• _Dataset entries_
####################

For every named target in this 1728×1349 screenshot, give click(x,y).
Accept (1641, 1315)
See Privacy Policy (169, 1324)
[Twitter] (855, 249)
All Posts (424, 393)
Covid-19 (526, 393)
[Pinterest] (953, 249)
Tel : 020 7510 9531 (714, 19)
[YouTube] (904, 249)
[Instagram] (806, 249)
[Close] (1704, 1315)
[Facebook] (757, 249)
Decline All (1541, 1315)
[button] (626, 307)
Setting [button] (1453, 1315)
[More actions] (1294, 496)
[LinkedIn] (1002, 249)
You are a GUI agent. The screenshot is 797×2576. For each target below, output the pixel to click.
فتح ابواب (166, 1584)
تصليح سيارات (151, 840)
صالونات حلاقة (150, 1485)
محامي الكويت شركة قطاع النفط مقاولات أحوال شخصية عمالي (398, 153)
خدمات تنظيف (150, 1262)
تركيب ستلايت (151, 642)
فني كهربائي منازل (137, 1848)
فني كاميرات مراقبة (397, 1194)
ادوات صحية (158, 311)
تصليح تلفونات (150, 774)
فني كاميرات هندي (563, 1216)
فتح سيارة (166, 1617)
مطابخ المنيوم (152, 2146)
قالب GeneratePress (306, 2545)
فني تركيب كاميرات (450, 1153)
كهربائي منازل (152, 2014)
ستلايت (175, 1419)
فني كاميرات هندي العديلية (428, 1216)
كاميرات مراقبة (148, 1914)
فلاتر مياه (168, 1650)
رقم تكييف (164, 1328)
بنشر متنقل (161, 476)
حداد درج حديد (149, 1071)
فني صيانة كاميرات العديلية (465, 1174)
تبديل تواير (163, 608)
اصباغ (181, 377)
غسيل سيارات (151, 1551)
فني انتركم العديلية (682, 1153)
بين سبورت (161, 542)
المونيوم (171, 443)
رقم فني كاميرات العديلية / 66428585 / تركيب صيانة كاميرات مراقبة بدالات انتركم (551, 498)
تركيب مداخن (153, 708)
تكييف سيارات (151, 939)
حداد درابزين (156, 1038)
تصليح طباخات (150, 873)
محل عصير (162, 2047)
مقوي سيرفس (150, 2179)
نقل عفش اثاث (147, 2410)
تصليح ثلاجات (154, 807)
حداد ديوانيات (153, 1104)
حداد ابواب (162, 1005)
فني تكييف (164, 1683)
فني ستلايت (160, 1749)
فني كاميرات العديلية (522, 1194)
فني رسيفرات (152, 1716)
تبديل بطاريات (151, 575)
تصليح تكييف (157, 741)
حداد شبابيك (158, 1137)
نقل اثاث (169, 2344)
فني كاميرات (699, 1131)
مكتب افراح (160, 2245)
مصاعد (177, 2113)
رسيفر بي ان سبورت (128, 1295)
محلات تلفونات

####################

• _The problem_
Using the entries above, give back exactly the line containing "[LinkedIn] (1002, 249)", the line containing "مطابخ المنيوم (152, 2146)", and every line between them, and nothing else.

• _Response to the exercise_
[LinkedIn] (1002, 249)
You are a GUI agent. The screenshot is 797×2576. For each target below, output the pixel to click.
فتح ابواب (166, 1584)
تصليح سيارات (151, 840)
صالونات حلاقة (150, 1485)
محامي الكويت شركة قطاع النفط مقاولات أحوال شخصية عمالي (398, 153)
خدمات تنظيف (150, 1262)
تركيب ستلايت (151, 642)
فني كهربائي منازل (137, 1848)
فني كاميرات مراقبة (397, 1194)
ادوات صحية (158, 311)
تصليح تلفونات (150, 774)
فني كاميرات هندي (563, 1216)
فتح سيارة (166, 1617)
مطابخ المنيوم (152, 2146)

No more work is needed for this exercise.